Rounding off the range is a pair of diesels. Capable of doing 0-62 in 10.2 seconds, a 1.6-litre TDI diesel is the cheapest to run, and can return 72.4mpg. If you want a bit more muscle, a 2.0-litre diesel develops 148bhp, does 0-62 in 8.5 seconds, and returns 65.7mpg economy.
Inside, the Skoda Octavia Estates stiffer suspension (it’s stiffer than the hatchback’s) doesn’t diminish the car’s comfort levels. This is a relaxed place to spend your time on the road. Insulation is good, although the diesels do make a noise when you put your foot down.
Also, if you pick the larger alloys, the ride quality will be bumpier.
The dash is a bit plain, but it’s been designed for ease of use. The quality of the materials is good, with evidence of soft-touch plastics here and there, and standard kit for all models includes air conditioning, an 8” touchscreen, a cooled glovebox and a DAB radio.
The car is as practical as cars like this come. You are swathed in space, with five adults well accommodated.
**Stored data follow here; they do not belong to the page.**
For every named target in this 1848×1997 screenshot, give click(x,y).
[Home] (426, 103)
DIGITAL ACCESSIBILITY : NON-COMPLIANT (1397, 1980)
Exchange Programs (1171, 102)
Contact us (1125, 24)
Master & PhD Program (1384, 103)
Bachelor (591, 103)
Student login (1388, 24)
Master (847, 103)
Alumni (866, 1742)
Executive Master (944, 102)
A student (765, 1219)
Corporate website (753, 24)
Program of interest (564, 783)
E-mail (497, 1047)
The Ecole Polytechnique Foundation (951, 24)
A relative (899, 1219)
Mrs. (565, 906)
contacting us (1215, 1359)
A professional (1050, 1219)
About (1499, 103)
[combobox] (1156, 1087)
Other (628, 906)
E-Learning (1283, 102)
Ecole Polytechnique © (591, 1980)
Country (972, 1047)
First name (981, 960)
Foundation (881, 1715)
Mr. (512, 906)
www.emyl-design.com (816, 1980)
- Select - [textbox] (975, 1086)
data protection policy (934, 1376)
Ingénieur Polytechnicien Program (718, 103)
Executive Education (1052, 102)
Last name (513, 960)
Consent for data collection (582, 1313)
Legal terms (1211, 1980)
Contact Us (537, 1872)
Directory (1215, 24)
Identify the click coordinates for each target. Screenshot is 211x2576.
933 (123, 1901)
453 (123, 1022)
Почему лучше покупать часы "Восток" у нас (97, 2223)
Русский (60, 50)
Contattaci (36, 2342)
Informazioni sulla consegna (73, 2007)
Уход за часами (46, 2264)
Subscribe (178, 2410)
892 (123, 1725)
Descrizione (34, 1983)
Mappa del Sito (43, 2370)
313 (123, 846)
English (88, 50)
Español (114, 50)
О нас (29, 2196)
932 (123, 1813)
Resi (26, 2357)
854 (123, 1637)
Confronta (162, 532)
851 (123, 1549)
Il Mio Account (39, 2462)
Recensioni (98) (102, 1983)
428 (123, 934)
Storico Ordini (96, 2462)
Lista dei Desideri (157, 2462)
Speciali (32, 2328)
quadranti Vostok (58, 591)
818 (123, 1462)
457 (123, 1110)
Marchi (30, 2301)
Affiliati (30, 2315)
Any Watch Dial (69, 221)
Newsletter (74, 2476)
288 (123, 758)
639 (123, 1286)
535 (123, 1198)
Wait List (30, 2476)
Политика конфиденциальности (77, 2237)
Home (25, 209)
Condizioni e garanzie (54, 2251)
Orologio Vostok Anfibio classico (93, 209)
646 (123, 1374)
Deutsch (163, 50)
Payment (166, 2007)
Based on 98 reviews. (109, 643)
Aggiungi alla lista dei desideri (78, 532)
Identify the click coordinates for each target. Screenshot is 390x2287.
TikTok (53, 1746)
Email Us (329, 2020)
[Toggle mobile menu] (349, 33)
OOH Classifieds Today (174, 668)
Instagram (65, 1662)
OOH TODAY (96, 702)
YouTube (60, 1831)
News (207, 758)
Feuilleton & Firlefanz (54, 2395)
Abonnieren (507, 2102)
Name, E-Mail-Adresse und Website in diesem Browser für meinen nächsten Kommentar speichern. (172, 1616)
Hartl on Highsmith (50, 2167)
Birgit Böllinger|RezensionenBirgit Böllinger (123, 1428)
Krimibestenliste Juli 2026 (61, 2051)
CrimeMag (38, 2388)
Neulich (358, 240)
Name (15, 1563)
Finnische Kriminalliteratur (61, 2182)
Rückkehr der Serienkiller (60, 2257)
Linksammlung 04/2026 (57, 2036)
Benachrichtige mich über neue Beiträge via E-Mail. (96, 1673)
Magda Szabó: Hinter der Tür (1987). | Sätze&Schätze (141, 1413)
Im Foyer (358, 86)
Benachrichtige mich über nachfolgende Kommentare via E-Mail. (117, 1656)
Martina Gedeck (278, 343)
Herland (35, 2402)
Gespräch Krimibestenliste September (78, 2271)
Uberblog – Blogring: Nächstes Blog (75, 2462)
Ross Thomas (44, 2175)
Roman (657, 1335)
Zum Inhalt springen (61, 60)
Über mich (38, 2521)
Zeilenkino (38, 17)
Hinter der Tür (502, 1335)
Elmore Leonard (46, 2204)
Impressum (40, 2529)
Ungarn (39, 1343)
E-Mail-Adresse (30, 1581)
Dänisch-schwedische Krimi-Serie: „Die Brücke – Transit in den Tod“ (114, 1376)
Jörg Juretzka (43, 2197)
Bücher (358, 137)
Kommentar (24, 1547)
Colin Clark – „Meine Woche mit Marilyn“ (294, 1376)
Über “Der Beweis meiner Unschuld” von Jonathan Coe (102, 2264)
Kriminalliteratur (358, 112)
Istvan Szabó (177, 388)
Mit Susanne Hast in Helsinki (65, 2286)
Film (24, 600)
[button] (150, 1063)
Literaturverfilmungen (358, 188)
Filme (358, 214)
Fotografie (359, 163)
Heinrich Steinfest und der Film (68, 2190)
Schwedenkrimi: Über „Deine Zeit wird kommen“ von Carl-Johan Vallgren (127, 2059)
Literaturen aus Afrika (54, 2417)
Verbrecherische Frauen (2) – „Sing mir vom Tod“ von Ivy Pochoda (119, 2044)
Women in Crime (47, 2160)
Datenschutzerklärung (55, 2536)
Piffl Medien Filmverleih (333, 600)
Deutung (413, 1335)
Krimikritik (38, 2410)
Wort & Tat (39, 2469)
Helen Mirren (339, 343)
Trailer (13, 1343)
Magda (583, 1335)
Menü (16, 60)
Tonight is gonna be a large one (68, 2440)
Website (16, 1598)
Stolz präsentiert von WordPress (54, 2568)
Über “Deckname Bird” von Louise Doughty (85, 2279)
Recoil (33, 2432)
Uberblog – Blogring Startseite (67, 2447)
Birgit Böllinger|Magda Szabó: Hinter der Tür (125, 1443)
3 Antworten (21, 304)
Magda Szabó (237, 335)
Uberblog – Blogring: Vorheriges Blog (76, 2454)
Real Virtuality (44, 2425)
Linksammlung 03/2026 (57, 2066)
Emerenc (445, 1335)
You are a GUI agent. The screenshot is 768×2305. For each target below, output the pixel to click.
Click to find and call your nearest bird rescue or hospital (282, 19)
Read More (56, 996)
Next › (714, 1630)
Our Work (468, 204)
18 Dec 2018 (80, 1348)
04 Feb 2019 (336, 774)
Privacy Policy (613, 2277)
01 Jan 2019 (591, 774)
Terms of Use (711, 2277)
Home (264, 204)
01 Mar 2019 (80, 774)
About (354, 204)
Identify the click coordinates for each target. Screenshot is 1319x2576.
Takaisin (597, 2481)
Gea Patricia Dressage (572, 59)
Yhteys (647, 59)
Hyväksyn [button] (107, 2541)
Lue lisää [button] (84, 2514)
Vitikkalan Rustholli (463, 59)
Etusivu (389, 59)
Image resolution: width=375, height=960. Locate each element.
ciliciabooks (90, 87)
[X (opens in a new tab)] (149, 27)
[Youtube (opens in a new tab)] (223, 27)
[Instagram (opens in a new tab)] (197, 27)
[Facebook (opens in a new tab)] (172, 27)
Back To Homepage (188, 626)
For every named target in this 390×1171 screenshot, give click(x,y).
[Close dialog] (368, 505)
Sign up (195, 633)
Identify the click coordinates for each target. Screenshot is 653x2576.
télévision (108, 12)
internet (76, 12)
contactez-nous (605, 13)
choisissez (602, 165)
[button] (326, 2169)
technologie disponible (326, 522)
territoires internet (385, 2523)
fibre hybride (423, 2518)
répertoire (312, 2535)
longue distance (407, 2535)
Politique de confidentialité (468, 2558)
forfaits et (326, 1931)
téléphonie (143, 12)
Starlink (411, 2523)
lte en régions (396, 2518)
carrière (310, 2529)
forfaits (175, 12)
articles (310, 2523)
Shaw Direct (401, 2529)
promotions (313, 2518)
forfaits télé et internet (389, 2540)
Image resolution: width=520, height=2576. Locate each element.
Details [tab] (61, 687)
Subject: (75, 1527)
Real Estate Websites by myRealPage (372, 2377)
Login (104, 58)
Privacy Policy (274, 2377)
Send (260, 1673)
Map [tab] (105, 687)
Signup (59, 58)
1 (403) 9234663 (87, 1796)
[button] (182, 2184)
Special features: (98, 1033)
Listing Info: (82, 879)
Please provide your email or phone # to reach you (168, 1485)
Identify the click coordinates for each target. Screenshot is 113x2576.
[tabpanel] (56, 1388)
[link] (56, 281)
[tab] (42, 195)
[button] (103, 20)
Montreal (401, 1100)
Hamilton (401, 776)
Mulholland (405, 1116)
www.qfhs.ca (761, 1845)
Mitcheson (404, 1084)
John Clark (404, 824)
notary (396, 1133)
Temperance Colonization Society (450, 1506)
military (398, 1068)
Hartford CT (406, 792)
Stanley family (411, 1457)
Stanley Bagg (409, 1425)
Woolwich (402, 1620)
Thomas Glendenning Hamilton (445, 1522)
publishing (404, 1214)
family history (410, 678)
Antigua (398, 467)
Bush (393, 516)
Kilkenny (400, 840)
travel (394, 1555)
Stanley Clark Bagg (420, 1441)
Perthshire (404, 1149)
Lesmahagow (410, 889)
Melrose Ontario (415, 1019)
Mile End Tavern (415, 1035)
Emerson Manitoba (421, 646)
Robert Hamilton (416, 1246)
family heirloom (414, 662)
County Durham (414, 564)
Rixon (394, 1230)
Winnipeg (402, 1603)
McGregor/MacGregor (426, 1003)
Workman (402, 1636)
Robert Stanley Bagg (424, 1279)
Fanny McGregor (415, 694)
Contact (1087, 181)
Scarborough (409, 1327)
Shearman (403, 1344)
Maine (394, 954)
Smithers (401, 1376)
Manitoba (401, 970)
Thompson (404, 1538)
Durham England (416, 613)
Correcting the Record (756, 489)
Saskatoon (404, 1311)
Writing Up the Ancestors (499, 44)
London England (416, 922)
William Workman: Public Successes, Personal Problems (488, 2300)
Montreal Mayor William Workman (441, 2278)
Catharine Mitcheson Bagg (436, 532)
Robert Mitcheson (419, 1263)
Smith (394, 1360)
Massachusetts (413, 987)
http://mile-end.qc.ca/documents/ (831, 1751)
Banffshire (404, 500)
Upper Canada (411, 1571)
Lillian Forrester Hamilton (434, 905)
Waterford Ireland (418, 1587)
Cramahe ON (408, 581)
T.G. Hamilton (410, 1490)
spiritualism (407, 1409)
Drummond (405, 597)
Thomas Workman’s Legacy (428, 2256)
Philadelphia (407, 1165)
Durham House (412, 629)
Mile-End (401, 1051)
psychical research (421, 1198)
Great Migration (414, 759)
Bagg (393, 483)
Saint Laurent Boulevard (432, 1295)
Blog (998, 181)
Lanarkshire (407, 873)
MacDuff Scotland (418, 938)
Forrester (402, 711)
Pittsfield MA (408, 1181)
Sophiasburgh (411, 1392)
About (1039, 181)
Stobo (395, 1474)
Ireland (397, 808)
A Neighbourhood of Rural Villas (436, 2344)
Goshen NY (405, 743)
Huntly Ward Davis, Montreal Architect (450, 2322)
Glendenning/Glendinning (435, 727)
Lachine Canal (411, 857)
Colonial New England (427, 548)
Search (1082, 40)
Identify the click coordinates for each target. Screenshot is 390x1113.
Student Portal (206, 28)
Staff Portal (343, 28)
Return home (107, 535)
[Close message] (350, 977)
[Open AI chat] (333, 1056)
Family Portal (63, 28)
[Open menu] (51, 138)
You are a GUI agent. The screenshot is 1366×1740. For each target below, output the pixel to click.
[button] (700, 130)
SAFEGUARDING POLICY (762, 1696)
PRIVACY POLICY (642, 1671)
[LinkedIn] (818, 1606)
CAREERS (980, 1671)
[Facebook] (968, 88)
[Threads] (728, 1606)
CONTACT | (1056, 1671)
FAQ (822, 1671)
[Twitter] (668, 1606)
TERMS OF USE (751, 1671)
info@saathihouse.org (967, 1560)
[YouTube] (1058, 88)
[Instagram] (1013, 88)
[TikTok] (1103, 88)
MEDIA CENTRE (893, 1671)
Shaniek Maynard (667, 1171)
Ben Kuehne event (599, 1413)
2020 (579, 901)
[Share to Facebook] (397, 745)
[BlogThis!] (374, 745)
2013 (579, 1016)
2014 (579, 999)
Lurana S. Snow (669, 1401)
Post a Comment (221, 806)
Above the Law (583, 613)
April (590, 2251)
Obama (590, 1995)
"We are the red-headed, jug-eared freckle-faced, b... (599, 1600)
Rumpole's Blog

Head and legroom are in abundance, with only the middle-seated passenger having any trouble (the central transmission tunnel is an issue).
Storage cubbies are dotted around the place to help you keep it clean and tidy, while the boot measures an impressive 610-litres. There are some daddy’s in this review, but despite its hefty size, the Octavia is still beaten for load capacity by the Passat. Still, you can fold the rear seats to extend it to 1,740-litres, and it comes with a handy false floor.
Skoda – £18,395 – £30,395
Verdict Of Our 2017 Subaru Levorg Sport Tourer
If you’re already a loyal Subaru buyer, there isn’t really a good enough reason not to invest in this one. For new customers considering a Subaru, its standard four-wheel-drive system is excellent, its solitary engine is one of the best in this class, and practicality isn’t a problem.
With more engine choice and a better image, the new Subaru Levorg Sport Tourer wouldn’t be so far out on the edge of the market.